= SELECTED EXTRACT =
Extreme Offloading

"From bf16 to fp16 and back." I start with bf16 on Kaggle T4. Optimize transfer — pinning, prefetch, CUDA streams. Hit a correctness bug that almost passed for a precision issue. bf16 on T4 has no tensor cores — everything is emulated in fp32. I switch to fp16 to unlock them. The model runs 2.5x faster, but most of the transfer optimizations become useless. Prefetch makes things worse. Why? I move to Colab to test whether the OS cache is responsible. There a new surprise — fp16 becomes slower than bf16 despite tensor cores. But all these destinations are less interesting than what I figured out along the way. More on that below!

Introduction

I wanted to train a 7B model in 7GB VRAM without quantization — just to see what I can squeeze out of layer-wise offloading. The code ended up being ~200 lines. The interesting part was everything around it: each optimization I added worked until I changed one variable — dtype, hardware, environment — and then it broke or made things worse. This post is about that process.

The optimizations here don't produce dramatic speedups — the bottlenecks are too extreme for that. The value of this project is in the analysis: understanding why each optimization helps or doesn't, debugging timing-dependent correctness issues, and making sense of counterintuitive profiler traces.

Some of the questions I investigated:

How to maximize memory transfer speed? Should I always pin?
Why might prefetch be slower than no prefetch?

= EXERCISE OBJECTIVE =
Could you repeat the part of the extreme offloading write-up starting at "I wanted to" and ending at "about that process.", swapping "quantization" for "compression"?

= EXCERPTED RECORDS =
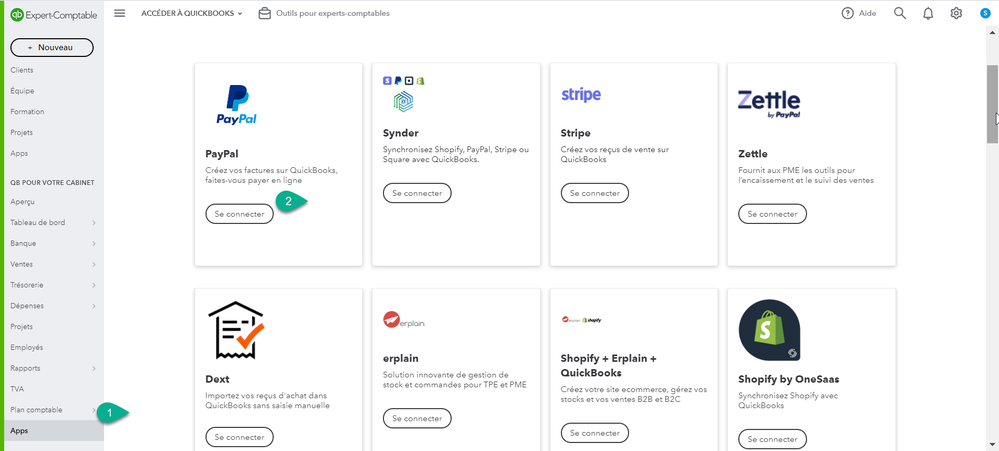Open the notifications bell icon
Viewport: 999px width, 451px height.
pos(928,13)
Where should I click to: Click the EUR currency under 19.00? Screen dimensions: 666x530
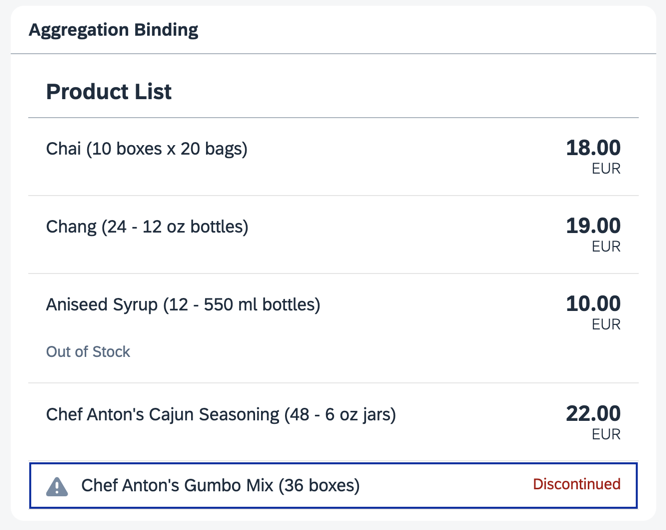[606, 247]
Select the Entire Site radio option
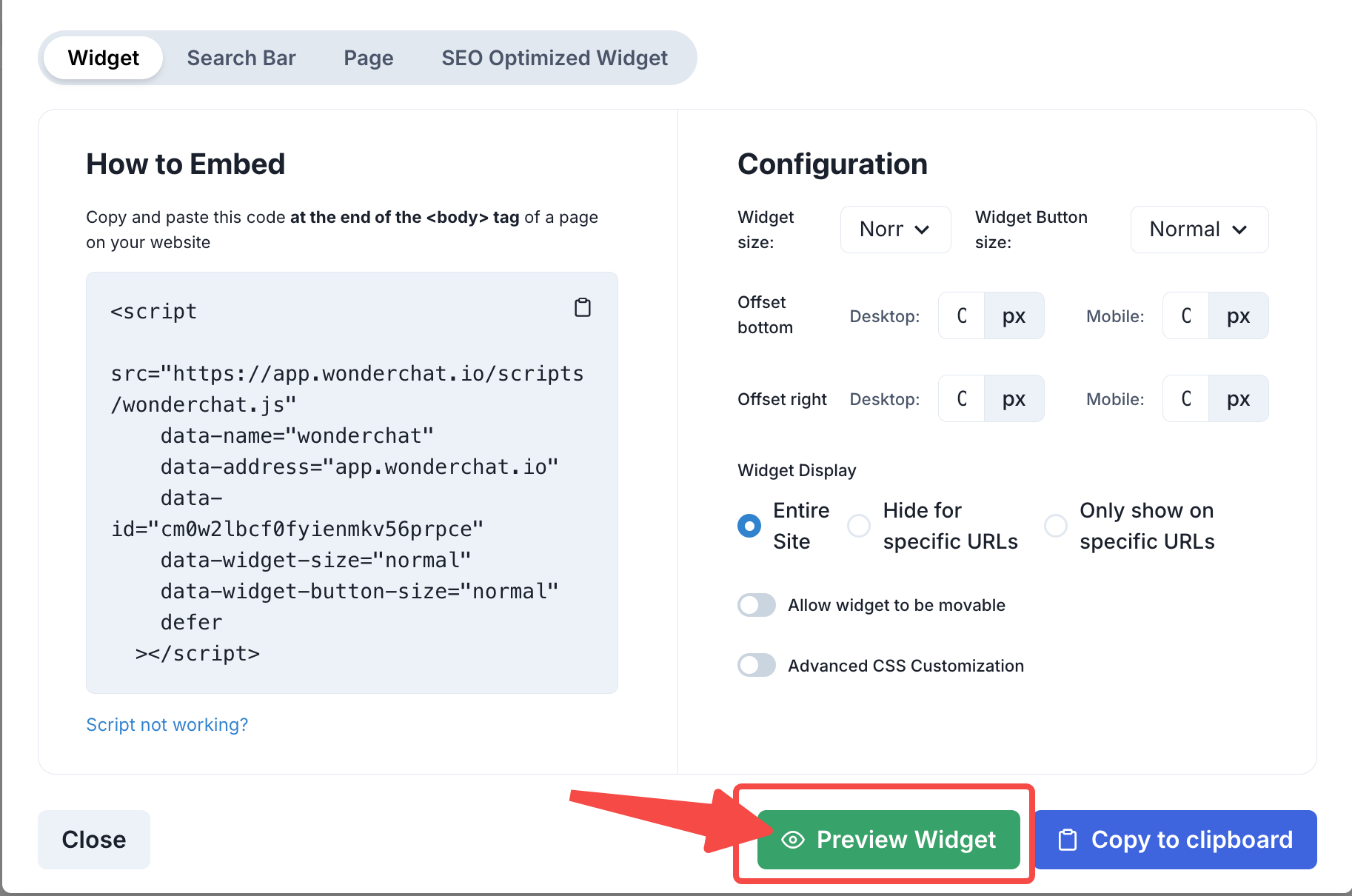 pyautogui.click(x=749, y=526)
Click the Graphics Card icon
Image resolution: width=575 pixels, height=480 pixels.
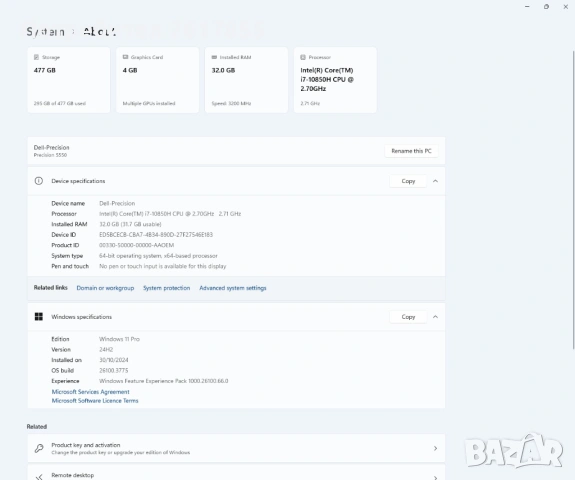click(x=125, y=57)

= THE OUTPUT =
I wanted to train a 7B model in 7GB VRAM without compression — just to see what I can squeeze out of layer-wise offloading. The code ended up being ~200 lines. The interesting part was everything around it: each optimization I added worked until I changed one variable — dtype, hardware, environment — and then it broke or made things worse. This post is about that process.